• _Bereitgestellter Text_
━━━━━━━━━━━━━━━━━━━━━━━━━━━━━━

Sie begann nicht gleich mit ungarischem Temperament, sondern eher getragen, leicht melancholisch, fast ein bisschen geheimnisvoll, vor allem aber transparent, mit schönem Klarinettensolo, zu dem das Orchester schwieg und anderen Raffinessen. Relativ langsam wurde die Musik ausgekostet, standen Schönheit und exotischer Reiz im Vordergrund. Doch dann kam schnellt auch „Paprika ins Blut“ und bestimmte den mitreißenden Fluss des Werkes bis zum triumphalen Schluss – eine sehr intensive, hörenswerte Interpretation, die auch die Feinheiten der Komposition deutlich werden ließ. Ganz gleich, in welcher Interpretation oder Bearbeitung, verfehlt die Rhapsodie ihre Wirkung nie.
Dann folgte die Überraschung, das Konzert für Violoncello und Orchester „Dance“ der englischen, in Amerika lebenden, Komponistin Anna Clyne, die jetzt für führende Orchester in aller Welt schreibt. Sie kommt ohne große Gesten aus, scheut sich nicht, auch Melodien als Ausdrucksmittel zu verwenden und betört durch deren suggestive Kraft. Für sie sind Melodien Träger der musikalischen Idee, der Schlüssel, um Emotionen und Stimmungen auszudrücken und eine direkte Verbindung zum Zuhörer aufzubauen. Ihre Kunst kommt aus dem Herzen, sie verleugnet die Gefühle nicht. Jeder der fünf Sätze ihres 2019 komponierten, ihrem Vater gewidmeten, Konzertes bezieht sich auf eine Verszeile des persischen Lyrikers Rumi aus dem 13. Jahrhundert.

━━━━━━━━━━━━━━━━━━━━━━━━━━━━━━

• _Quellenauszug_
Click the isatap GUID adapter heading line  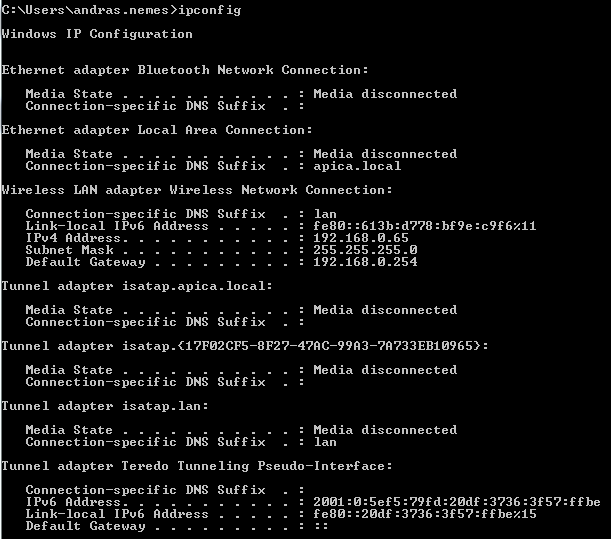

━━━━━━━━━━━━━━━━━━━━━━━━━━━━━━

• _Ziel der Übung_
Führen Sie die Konzertbesprechung im Anschluss an ihren letzten Satz weiter. Die Zeilen stehen in keinem Zusammenhang mit der Konzertbesprechung.

• _Ergebnis_
Der erste Satz „Dance, when you’re broken open“ („Tanze, wenn du aufgebrochen bist“), der melodisch und in typischen Klangfarben die Fragilität des eigenen Seins beleuchtet, begann verhalten und verinnerlicht. Der zweite, kraftvollere Satz „ Dance, if you’ve torn the bandage off“ („Tanze, wenn du dich von deinen Fesseln befreit hast“), in dem mitunter auch mit etwas härteren Tönen die Musik in ihrer elementaren Kraft spürbar wird, endete abrupt. Im dritten Satz „Dance in the middle of the fighting“ („Tanze inmitten des Kampfes“) beleuchtet die Komponistin, einen Moment im Chaos, in dem die Zeit plötzlich stillsteht für einen Augenblick des Nachdenkens und des Innehaltens.
Der vierte Satz „Dance in your blood“ („Tanze in deinem Blut“), „majestätisch und ausschweifend“ überschrieben, ist von Lebhaftigkeit durchzogen, bei der alle Streichergruppen in Bewegung sind, und endet mit einem Wiegenlied. Der fünfte, zuerst komponierte Satz „Dance, when you’re perfectly free“ („Tanze, wenn du völlig frei bist“) ist voller sanglicher, schöner Melodien. Er endet nicht – wie üblich – mit Beifall heischender Bravour, sondern schlicht und filigran und mit ihm das Konzert, so als lösten sich die Töne im Nichts auf. Es geht aber nicht nur lieblich und „zuckersüß“ in diesem Cellokonzert zu. Es gibt auch energische Passagen, harte Schläge im Orchester und bei den Instrumenten eine Art Windmaschine und andere exotische Extras.
Dem Solo-Cello kommt eine übergeordnete Rolle zu. Im durchgängigen Melodienreichtum schaukelt es sich zum Singen auf und schwebt schon im ersten Satz wie eine Wolke über dem Orchester. Festivalintendant Jan Vogler, der trotz allem immer wieder Zeit und Kraft für Solo-Auftritte findet, war der geeignete Interpret. Mit seinem Stradivari-Cello „Castelbarco/Fau“ von 1707 fällt ihm das Singen auf seinem Instrument nicht schwer. Er „schwebte“ mit seinem Cello über den gestapelten Quinten des Orchesters, unterstrich mit kraftvollen Doppelgriffen, von Unisono-Passagen im Orchester begleitet, den Charakter des zweiten Satzes, ließ nicht nur die mit barock anmutenden Verzierungen versehene Melodie im dritten Satz in voller Schönheit erklingen, bewältigte mühelos die schnellen Passagen und griff die singenden Linien über Schlägen im Orchester (5. Satz) auf.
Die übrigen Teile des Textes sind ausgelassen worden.